Records from a collection:
● ● ● ●

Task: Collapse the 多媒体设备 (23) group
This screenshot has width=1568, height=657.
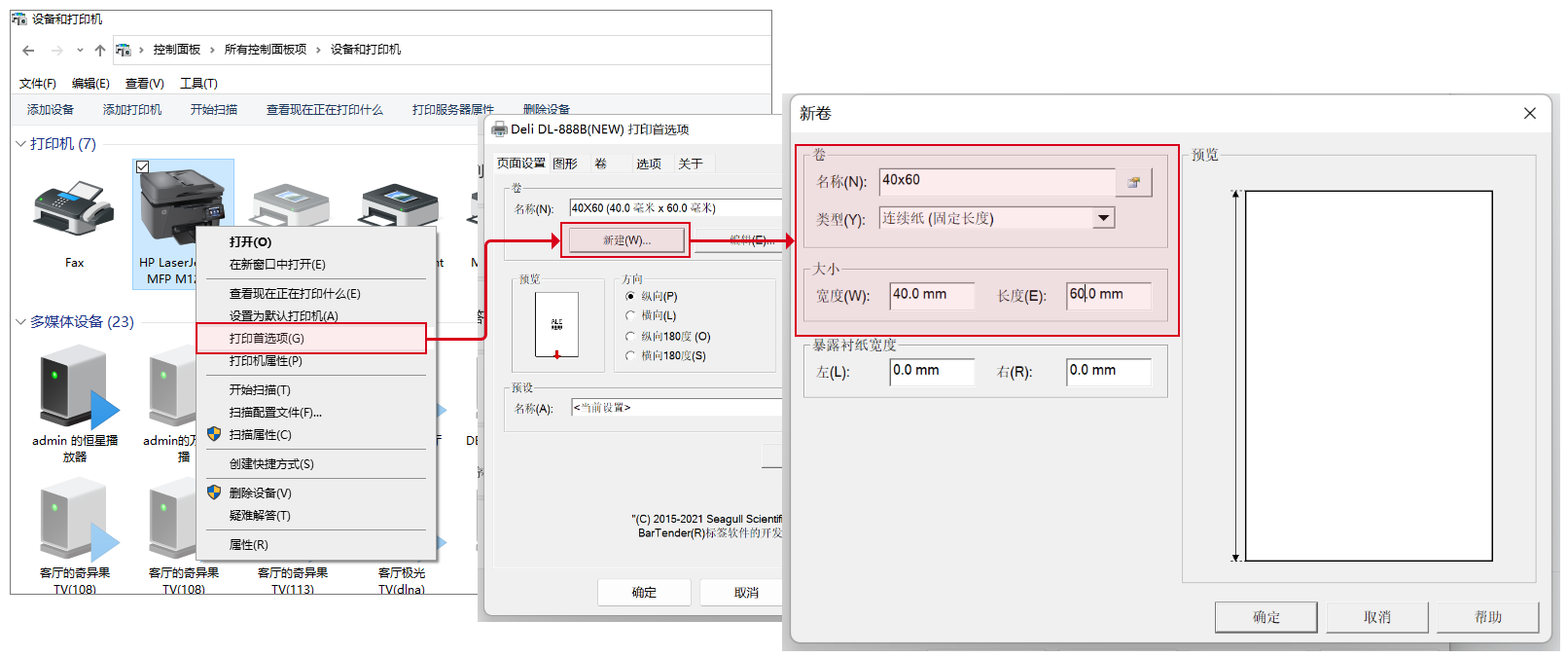Action: click(20, 322)
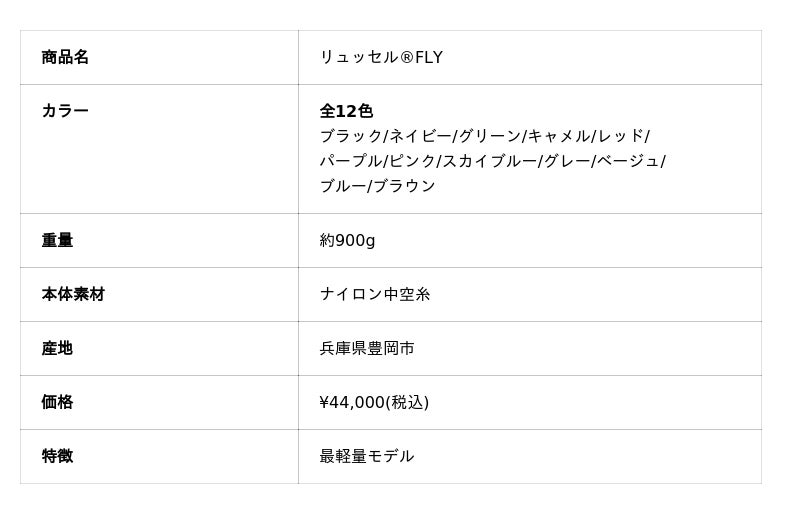
Task: Click the スカイブルー color name
Action: coord(490,161)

● ● ● ●

§ **What needs to be done**
Output every record above exactly as written, but skip the pictures.

§ **Exercise result**
Task: Collapse the 多媒体设备 (23) group
This screenshot has width=1568, height=657.
Action: click(20, 322)
Task: Click the スカイブルー color name
Action: coord(490,161)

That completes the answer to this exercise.